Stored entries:
>>>
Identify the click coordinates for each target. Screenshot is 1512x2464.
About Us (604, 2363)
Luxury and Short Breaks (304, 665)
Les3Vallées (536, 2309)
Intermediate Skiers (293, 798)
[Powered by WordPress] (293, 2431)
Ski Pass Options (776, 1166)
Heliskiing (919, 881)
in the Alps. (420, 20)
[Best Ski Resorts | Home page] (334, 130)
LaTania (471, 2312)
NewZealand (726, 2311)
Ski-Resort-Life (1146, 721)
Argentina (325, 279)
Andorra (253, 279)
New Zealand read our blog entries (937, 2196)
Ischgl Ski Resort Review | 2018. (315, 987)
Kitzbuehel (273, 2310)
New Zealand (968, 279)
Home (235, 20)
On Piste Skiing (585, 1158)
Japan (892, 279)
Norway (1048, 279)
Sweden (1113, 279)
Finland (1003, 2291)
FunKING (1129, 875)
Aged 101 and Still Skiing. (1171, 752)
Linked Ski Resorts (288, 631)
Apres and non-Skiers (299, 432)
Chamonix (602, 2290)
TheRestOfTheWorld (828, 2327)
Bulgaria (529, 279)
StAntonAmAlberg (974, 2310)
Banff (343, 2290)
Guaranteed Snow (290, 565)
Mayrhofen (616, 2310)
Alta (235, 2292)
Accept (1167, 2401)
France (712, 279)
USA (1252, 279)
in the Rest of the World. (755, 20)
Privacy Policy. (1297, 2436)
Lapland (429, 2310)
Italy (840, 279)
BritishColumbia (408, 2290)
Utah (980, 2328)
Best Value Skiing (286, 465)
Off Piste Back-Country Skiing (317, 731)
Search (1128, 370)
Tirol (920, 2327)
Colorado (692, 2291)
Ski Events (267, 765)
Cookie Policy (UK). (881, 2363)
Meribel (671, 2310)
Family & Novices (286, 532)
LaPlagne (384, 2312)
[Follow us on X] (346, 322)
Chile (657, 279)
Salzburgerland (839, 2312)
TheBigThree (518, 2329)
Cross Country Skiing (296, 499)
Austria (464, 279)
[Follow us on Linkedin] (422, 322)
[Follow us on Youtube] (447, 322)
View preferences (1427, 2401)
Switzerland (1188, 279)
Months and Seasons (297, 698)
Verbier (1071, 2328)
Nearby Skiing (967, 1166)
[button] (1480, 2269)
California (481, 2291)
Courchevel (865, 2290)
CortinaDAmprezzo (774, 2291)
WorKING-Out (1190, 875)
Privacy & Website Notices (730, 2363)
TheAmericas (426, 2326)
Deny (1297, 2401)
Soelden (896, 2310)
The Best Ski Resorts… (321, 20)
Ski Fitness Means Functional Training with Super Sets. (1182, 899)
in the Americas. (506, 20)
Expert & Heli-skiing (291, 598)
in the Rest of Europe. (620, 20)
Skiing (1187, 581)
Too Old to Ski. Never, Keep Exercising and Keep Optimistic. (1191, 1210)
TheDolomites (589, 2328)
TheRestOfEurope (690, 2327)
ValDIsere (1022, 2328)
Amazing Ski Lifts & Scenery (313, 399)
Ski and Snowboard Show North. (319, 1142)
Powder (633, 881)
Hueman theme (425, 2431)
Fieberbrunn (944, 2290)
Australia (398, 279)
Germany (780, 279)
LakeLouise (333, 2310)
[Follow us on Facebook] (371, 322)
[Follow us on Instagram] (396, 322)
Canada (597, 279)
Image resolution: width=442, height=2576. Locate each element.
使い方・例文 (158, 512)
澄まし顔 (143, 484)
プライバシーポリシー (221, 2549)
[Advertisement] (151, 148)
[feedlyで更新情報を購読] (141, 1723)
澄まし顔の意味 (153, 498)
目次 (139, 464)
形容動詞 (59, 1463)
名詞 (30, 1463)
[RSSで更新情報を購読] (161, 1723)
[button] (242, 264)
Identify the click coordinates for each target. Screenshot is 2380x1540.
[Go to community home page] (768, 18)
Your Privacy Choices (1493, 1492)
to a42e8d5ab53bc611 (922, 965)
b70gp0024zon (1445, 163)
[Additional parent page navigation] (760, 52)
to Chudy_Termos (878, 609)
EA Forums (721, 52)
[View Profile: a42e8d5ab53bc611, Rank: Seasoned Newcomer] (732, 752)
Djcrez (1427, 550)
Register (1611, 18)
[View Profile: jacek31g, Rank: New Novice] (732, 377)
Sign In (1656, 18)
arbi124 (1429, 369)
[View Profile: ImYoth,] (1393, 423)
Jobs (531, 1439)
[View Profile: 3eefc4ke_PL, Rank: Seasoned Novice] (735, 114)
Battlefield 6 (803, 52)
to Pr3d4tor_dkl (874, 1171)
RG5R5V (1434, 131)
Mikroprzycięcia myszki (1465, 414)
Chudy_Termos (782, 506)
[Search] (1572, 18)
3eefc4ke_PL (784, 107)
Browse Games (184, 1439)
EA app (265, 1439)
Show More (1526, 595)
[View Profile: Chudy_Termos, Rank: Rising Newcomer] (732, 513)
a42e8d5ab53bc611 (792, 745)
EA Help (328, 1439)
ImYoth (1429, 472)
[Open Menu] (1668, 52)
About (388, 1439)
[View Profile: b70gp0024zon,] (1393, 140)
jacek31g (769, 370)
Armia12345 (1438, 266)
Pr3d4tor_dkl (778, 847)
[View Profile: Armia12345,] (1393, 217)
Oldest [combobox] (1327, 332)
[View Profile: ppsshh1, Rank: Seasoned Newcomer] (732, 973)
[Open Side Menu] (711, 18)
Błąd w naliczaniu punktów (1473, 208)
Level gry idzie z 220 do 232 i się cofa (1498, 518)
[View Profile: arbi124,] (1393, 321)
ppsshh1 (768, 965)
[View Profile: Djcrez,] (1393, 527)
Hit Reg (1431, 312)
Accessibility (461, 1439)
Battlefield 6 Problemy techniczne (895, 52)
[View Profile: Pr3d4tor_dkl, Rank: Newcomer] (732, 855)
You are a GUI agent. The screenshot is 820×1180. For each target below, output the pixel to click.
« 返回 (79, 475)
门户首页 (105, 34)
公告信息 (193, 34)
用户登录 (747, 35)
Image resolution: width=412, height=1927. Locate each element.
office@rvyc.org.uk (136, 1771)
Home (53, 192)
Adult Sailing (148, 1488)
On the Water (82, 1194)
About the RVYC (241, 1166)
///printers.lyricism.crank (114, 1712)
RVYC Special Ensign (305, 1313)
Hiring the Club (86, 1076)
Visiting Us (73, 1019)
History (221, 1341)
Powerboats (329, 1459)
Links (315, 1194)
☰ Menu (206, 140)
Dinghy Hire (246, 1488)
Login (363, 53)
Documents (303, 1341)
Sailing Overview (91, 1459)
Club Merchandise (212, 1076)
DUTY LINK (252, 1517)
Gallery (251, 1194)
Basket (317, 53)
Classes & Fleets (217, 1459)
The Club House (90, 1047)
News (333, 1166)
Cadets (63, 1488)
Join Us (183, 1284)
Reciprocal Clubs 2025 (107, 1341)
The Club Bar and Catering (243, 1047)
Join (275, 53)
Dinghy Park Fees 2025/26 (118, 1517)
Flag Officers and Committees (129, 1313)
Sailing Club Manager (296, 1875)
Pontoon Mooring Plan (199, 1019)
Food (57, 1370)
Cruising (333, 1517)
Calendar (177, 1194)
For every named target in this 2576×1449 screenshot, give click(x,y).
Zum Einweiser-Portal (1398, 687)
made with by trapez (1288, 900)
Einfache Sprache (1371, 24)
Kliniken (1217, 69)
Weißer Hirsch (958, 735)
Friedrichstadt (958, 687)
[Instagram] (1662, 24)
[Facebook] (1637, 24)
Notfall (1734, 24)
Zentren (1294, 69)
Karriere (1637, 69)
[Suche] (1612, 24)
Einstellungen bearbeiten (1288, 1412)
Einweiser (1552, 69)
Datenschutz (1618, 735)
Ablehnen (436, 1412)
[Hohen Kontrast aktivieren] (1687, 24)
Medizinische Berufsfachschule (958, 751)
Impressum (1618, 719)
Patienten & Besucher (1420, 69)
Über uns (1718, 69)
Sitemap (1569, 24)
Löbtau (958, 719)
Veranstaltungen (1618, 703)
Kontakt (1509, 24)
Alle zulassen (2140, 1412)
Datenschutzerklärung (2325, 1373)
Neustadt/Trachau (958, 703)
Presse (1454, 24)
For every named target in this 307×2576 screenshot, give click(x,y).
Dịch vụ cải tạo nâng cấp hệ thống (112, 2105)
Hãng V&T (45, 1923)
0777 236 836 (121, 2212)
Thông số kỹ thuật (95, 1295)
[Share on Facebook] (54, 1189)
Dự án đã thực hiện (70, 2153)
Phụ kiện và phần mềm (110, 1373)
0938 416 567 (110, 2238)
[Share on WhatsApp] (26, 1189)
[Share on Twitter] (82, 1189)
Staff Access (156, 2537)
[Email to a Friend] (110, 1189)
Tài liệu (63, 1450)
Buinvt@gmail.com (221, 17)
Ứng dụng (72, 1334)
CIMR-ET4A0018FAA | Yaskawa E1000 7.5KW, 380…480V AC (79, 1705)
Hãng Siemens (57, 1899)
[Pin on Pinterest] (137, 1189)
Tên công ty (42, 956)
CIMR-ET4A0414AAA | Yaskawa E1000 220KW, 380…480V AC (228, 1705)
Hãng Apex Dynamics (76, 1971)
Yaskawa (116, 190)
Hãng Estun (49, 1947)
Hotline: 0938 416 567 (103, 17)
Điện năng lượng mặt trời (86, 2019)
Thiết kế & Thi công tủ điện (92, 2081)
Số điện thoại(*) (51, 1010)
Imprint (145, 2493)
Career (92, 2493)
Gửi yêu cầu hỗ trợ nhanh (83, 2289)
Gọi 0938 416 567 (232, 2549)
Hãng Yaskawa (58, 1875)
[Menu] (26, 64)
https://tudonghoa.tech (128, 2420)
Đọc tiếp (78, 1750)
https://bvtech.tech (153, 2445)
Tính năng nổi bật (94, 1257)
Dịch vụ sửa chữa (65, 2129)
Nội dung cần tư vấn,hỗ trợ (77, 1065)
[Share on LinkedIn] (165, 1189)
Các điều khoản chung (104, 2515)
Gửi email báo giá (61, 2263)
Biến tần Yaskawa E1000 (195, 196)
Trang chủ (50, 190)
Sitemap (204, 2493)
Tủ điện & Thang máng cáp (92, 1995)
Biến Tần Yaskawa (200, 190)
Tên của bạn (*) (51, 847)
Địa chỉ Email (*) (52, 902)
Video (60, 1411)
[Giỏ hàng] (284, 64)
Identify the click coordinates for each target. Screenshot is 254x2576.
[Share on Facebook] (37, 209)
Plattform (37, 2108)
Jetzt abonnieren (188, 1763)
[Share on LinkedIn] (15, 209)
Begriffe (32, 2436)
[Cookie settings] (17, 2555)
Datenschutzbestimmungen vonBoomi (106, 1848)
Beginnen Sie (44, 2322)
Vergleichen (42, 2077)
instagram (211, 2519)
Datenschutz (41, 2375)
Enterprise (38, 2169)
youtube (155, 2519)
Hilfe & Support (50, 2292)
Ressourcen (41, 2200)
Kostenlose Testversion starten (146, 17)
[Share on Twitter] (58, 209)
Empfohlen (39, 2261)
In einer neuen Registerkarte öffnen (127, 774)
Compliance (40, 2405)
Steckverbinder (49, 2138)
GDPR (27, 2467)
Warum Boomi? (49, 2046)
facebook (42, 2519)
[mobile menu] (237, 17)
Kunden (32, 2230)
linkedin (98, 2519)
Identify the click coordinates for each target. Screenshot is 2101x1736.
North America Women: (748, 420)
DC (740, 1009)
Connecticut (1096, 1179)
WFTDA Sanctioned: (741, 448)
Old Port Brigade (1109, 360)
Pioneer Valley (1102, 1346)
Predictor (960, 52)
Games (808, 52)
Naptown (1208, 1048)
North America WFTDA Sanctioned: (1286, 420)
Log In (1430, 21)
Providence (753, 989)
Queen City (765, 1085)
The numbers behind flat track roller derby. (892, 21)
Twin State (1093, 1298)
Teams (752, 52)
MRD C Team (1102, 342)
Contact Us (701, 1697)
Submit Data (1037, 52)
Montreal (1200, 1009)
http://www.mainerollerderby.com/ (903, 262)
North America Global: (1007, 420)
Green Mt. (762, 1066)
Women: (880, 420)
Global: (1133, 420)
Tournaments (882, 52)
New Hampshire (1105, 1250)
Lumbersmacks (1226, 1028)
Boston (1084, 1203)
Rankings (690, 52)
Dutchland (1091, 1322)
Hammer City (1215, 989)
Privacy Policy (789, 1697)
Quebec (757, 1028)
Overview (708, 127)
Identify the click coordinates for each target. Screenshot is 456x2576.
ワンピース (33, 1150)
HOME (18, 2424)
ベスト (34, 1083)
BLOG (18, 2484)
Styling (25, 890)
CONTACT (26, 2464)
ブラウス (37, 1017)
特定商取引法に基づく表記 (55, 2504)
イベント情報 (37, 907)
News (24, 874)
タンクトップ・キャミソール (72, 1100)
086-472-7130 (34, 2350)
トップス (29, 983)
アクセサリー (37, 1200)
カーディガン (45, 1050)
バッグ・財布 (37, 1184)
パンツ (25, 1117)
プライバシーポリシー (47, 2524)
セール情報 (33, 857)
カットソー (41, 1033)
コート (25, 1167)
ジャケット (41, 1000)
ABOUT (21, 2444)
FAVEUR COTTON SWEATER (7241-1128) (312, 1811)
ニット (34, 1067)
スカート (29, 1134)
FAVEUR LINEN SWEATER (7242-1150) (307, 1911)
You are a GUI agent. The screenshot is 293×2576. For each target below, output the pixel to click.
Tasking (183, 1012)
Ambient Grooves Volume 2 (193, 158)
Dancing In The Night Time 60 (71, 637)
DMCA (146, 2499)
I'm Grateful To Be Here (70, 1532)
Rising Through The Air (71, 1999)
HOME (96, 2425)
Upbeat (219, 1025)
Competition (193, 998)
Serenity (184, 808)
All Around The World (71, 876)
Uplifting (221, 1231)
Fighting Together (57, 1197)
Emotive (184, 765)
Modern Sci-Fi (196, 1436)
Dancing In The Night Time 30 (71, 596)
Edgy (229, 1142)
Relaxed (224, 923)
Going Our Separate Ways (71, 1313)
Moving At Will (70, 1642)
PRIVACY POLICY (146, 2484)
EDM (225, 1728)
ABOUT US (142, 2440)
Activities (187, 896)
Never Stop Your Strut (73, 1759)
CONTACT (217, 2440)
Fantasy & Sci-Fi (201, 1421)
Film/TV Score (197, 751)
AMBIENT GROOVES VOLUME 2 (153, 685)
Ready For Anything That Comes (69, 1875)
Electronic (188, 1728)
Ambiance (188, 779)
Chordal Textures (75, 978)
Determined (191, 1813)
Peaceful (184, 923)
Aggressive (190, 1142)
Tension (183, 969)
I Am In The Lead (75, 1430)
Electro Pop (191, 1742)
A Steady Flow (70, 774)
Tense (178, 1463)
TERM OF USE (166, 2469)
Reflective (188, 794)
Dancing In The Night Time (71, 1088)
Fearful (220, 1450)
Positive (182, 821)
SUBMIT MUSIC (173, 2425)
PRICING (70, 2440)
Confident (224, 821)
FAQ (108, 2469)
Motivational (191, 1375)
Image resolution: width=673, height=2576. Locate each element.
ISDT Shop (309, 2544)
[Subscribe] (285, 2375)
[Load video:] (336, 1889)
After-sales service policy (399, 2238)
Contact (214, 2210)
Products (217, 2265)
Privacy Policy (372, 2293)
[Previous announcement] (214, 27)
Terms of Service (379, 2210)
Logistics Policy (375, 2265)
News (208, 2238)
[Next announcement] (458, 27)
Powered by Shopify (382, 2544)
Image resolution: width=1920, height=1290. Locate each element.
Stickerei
<<<
WHAT THE TASK ASKS: Above are the records; from them, give again exactly the lines from the one containing "[Facebook] (1637, 24)" to the one containing "Löbtau (958, 719)", both lines included, and nothing more.

RESULT OF THIS TASK:
[Facebook] (1637, 24)
Notfall (1734, 24)
Zentren (1294, 69)
Karriere (1637, 69)
[Suche] (1612, 24)
Einstellungen bearbeiten (1288, 1412)
Einweiser (1552, 69)
Datenschutz (1618, 735)
Ablehnen (436, 1412)
[Hohen Kontrast aktivieren] (1687, 24)
Medizinische Berufsfachschule (958, 751)
Impressum (1618, 719)
Patienten & Besucher (1420, 69)
Über uns (1718, 69)
Sitemap (1569, 24)
Löbtau (958, 719)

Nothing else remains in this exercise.